Ils ont raté la liste de peu !
Yvette Letigre pousse son dernier souffle à 107 ans. Afin de ne pas sombrer dans le Néant éternel, elle doit prouver qu’elle a fait avancer l’humanité. Un album brillant, drôle et joliment absurde signé Tiphaine Rivière.
Parce que l’humour absurde, ça nous fait rire beaucoup et que ce portrait déjanté de Jos Montferrand en quête d’un élixir baptisé poutine nous a procuré un très agréable moment de lecture.

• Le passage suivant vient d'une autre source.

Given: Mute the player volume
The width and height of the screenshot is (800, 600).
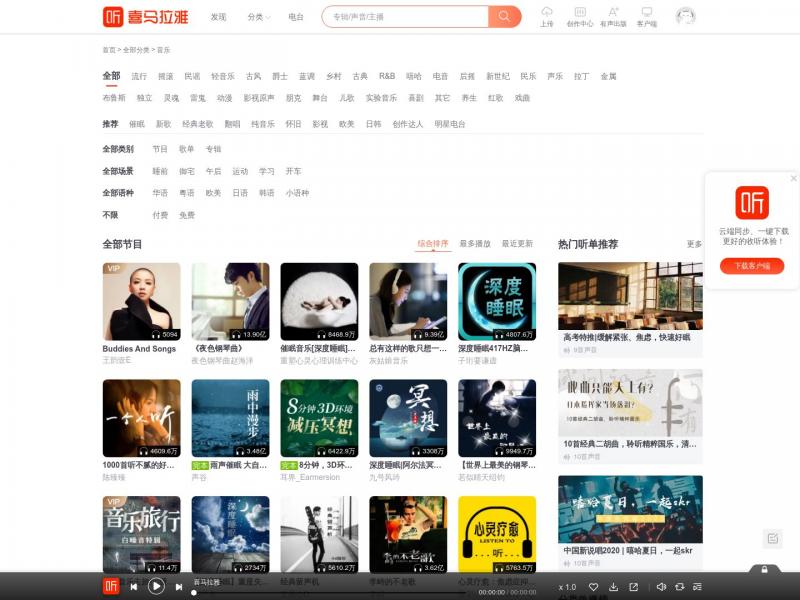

Le tome 1 d’une série très prometteuse inspirée librement de La ferme des animaux d’Orwell. Dessins expressifs, trame narrative solide, personnages bien campés ; de la très bonne BD.
Cet album est une œuvre d’art en soi signée Sandrine Revel, qui fait le portrait du peintre canadien Tom Thomson, mort à 40 ans dans des circonstances nébuleuses dans le parc Algonquin (en Ontario).